(Problem requirements):
Please list every plant the book reviews name as domesticated in an early farming region, with the place given for each.

(Provided passage):
+---+

Sams Teach Yourself the Internet in Ten Minutes 2nd Edition by Galen Grimes isn't a book any of you need, but if you want to give a book to Aunt Minnie to get her started, this is a good one. It's short and easy to understand.


Book Reviews by Talin: (August 2000)

----------

Guns, Germs and Steel: The Fates of Human Societies. Jared Diamond

The story of this Pulitzer prize-winning book starts out in New Guinea, where the author spent many years studing bird evolution. A local New Guinean friend asked him "Why is it that the white people brought so much cargo [i.e. technology and material goods], and the black people didn't have cargo to offer in return?" More generally, why did white Europoean civilizations end up colonizing and dominating such a large part of the world?

The book attempts to answer this question, layer by layer, peeling history like an onion. The proximate cause of Western success was, as the book's title suggests, guns, germs and steel. The Europeans had better weapons, industry, and nastier germs than did the Aztecs, the Incas, the Australian aborigines, the Polynesians, or the Indians.

But that is only the proximate cause. Why did the Europeans have the guns, germs and steel? Was it because the western races were "better"? The author quickly disposes of this argument, as well as a few other "standard" explanations.

Instead, he proposes a theory that the European success is due to a number of lucky factors of environment and geography.

First, the early middle-eastern peoples (specifically the fertile crescent) had access to more domesticable plant species than any other part of the world. According the archeological evidence, there are at least five, and possibly as many as nine places in the world where plant domestication was developed independently. Each of these developments involved plants which were indigenous to the local climate and soil. In China, it was rice and millet; In New Guinea it was sugar cane and banana; In Mesoamerica it was corn, beans and squash.

+---+

(Entries supplied):

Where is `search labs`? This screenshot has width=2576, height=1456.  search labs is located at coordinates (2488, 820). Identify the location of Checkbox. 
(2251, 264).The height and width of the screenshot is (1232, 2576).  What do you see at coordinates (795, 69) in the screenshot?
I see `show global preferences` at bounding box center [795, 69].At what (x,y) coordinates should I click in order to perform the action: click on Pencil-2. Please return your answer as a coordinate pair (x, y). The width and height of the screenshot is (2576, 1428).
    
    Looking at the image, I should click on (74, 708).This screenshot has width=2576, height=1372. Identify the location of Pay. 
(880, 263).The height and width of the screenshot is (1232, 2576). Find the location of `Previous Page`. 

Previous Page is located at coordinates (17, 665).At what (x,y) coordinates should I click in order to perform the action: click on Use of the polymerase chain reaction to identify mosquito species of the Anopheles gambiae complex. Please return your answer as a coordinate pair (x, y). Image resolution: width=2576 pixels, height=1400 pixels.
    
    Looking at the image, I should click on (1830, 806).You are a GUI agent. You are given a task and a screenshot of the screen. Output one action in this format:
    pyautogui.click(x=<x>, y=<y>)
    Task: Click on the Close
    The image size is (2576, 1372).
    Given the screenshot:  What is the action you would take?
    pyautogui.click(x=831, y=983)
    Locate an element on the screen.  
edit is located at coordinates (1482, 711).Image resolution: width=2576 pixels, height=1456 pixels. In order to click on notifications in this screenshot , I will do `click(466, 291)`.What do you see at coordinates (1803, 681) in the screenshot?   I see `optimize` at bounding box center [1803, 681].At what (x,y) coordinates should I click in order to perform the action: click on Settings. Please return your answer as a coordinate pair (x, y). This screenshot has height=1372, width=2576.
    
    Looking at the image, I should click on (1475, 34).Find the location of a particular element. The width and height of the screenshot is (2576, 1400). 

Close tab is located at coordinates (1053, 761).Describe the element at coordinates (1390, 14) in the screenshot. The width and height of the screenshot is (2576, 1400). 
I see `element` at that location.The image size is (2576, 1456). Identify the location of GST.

+---+

(Exercise response):
- Rice: China
- Millet: China
- Sugar cane: New Guinea
- Banana: New Guinea
- Corn: Mesoamerica
- Beans: Mesoamerica
- Squash: Mesoamerica